Garcia and two siblings grew up in a rough cement-block home owned by his grandmother Matilde and occupied at times by more than 30 family members. His dad drove a truck. His mom was a nurse.

Several years ago, Garcia’s parents and siblings moved up and out, but not to a fancier neighborhood like many families of major-leaguers. They still live in the barrio, but in a big house that Garcia bought them and that is known by kids for blocks around.

The fame and wealth have brought security concerns. The mother of Philadelphia Phillies reliever Ugueth Urbina was kidnapped for five months last year, and many families have bodyguards. But the Garcias say they are not that worried. They say theirs is the safest barrio in the city.

“It’s really great to have a brother in the major leagues, but it’s a delicate thing,” Garcia’s sister, Elizabeth, 25, said. “There are bad people out there.”

Garcia’s father drives a taxi these days but doesn’t tell too many passengers about his son. “When I do, they don’t believe me,” he says. “I just wear the (Sox) hat for fun.”

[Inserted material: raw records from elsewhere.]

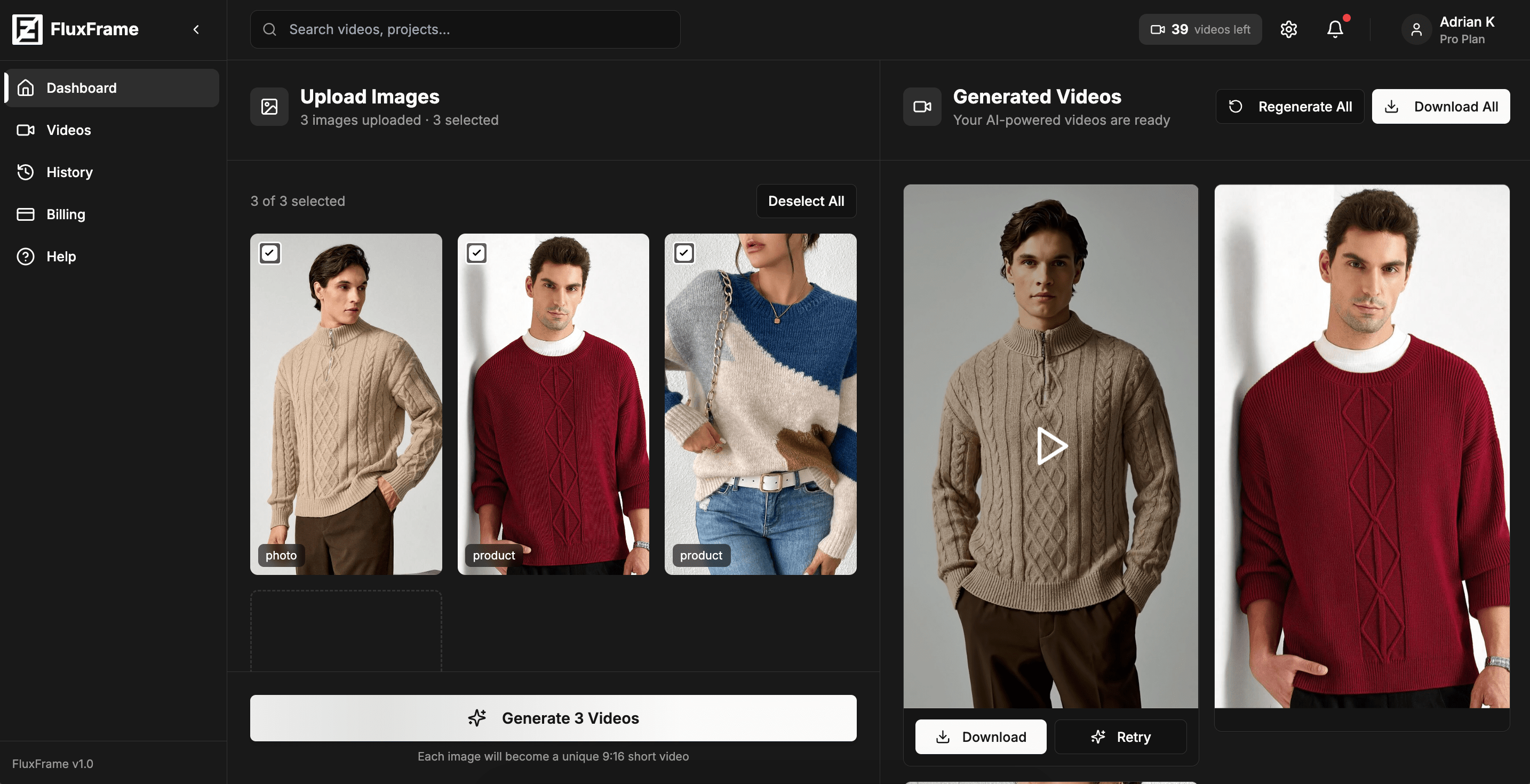Go to the History section
1530x784 pixels.
click(x=69, y=172)
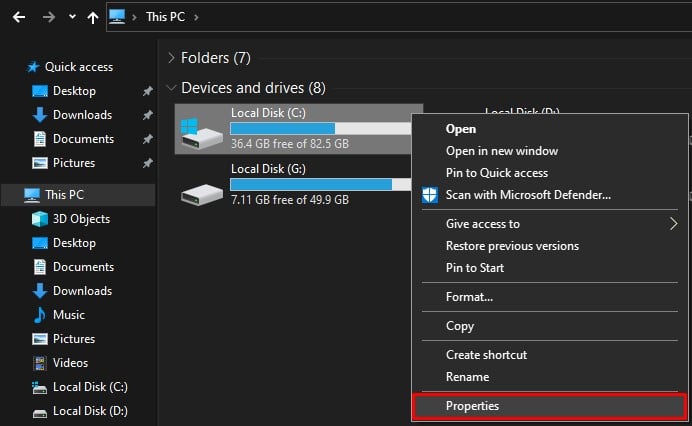This screenshot has width=692, height=426.
Task: Click the 3D Objects icon in sidebar
Action: point(40,219)
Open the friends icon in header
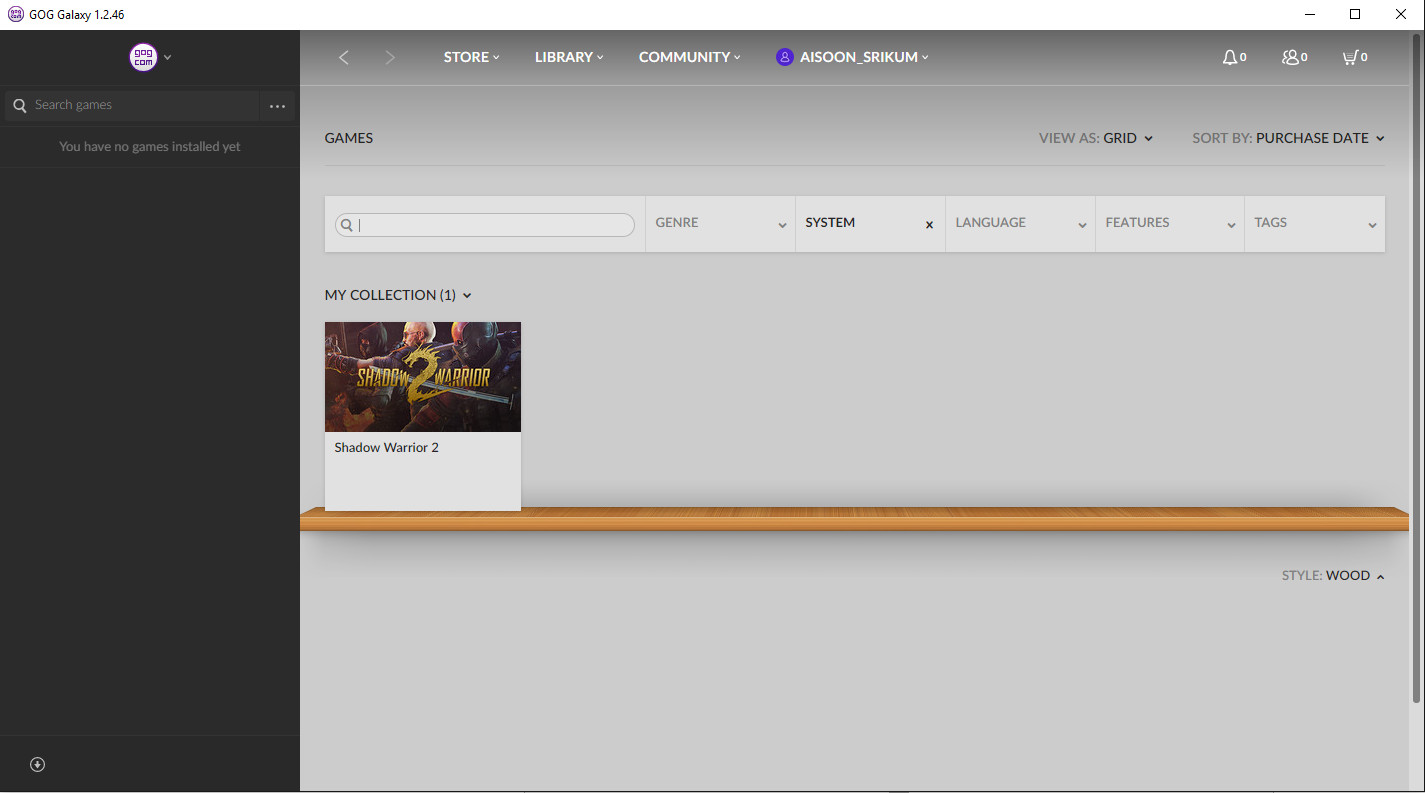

The family traveled for the first time to Chicago at the end of the regular season, attending games there and in Cleveland and also were on hand for the birth of Garcia’s first child, Sofia, on Oct. 13. The pitcher’s wife, Glendys, is the niece of Guillen’s wife.

The elder Garcia came back amazed at Chicago and impressed with the general orderliness and the treatment the family got in the hospital. “It was really tranquil, not like (Venezuela),” Garcia Sr. said. “After the game, everybody goes on their way. In 30 minutes, it’s done and all the fans are gone.”